● **Excerpt provided**:
╭──

I don't do touring so this is just a matter of curiosity for me, but how do you pick a route to tour that is safe with respect to traffic? Do you have some source other than paper or on line maps that gives you some advance idea on traffic density, road surface quality and shoulder width, or do you just pick where you want to go and just grit your way through it, whatever comes along?

jamawani 09-04-19 05:04 PM

Nearly all state departments of transportation have traffic volume information online.
It is usually referred to as AADT - average annual daily traffic.
Some states now have interactive map apps.

Here's the state map for Kansas - with all state and US highways -
https://www.ksdot.org/Assets/wwwksdo...untmap2018.pdf
Kansas is unusual in that it also has county road AADT numbers. Maybe 25% of states do this.

The map is color-coded for levels of traffic.
Traffic tends to be lighter in western Kansas with less population.

My general rule of thumb -
Less than 500 - Magical
500 - 999 - Comfortable
1000 - 1999 - Some caution
2000 - 3999 - Getting busy, shoulders nice
4000 or more - Busy, shoulders needed

I prefer empty roads without shoulders to busy roads with shoulders.
Also, even when busy roads have wide shoulders, these can disappear on bridges and overpasses.
Which makes for a pretty dicey situation.

Some states have shoulder information - but this is less trustworthy.
The Montana bicycling map is an example -
https://www.mdt.mt.gov/travinfo/docs/bike_map.pdf
Note the shoulder width colors and the indication of rumble strips.

If the rumble strips are in the middle of a moderate shoulder,
then the shoulder is larger useless - - BUT - -
drivers think you should be over on the shoulder.
So it is actually more dangerous than no shoulders.

You can use Google Streetview, too, to see if there are shoulders
and to ascertain whether rumble strips are nasty or not.

roundrocktom 09-04-19 05:05 PM

Google Street view is terrific for reviewing potential routes.

Oregon has cycling routes. From Hillsboro (West of Portland) to the coast has three charming ways shown. Well in most places you have a nice wide shoulder, lots of room. Speeds still posted at 60 mph, so you have to use caution, but in areas, those routes are narrow bridges. Long bridges, no shoulder, so you have to mantain your lane and pedal as hard as possible to avoid backing up too much traffic.

╰──

● **Items**:
╭──

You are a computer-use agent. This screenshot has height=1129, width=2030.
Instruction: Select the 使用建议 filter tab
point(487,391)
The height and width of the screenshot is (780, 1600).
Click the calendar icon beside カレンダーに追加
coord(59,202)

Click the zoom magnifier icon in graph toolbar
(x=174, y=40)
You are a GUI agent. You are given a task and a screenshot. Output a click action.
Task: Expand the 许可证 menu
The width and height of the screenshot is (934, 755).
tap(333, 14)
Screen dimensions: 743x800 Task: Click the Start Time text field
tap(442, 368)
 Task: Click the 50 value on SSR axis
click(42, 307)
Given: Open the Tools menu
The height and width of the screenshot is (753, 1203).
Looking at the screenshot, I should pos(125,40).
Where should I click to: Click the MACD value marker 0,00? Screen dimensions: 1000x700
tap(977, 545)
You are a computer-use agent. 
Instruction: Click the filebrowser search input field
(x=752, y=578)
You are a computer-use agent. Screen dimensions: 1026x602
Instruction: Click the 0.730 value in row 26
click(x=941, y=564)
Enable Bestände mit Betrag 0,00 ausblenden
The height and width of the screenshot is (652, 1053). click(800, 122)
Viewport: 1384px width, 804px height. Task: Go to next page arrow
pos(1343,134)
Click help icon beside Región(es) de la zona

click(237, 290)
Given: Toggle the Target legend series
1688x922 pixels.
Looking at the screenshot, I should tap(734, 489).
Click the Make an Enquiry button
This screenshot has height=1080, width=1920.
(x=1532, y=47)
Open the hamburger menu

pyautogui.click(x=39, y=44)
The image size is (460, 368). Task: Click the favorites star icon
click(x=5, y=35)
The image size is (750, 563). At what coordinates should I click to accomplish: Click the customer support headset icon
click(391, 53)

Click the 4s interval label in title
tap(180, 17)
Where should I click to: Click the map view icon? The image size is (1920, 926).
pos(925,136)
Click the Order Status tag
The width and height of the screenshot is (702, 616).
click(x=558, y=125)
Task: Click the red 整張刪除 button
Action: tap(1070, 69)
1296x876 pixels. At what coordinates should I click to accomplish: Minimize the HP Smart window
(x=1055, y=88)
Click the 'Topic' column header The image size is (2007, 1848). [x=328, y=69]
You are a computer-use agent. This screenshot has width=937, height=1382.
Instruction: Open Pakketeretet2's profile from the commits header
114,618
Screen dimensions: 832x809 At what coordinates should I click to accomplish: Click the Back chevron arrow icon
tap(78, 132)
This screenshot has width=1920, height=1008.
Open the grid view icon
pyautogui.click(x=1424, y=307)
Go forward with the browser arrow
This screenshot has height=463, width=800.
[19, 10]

╰──

Reproduce the part of the forum thread about choosing safe bike-touring routes that begins with the words "The map is color-coded" and ends after the words "pretty dicey situation.".

The map is color-coded for levels of traffic.
Traffic tends to be lighter in western Kansas with less population.

My general rule of thumb -
Less than 500 - Magical
500 - 999 - Comfortable
1000 - 1999 - Some caution
2000 - 3999 - Getting busy, shoulders nice
4000 or more - Busy, shoulders needed

I prefer empty roads without shoulders to busy roads with shoulders.
Also, even when busy roads have wide shoulders, these can disappear on bridges and overpasses.
Which makes for a pretty dicey situation.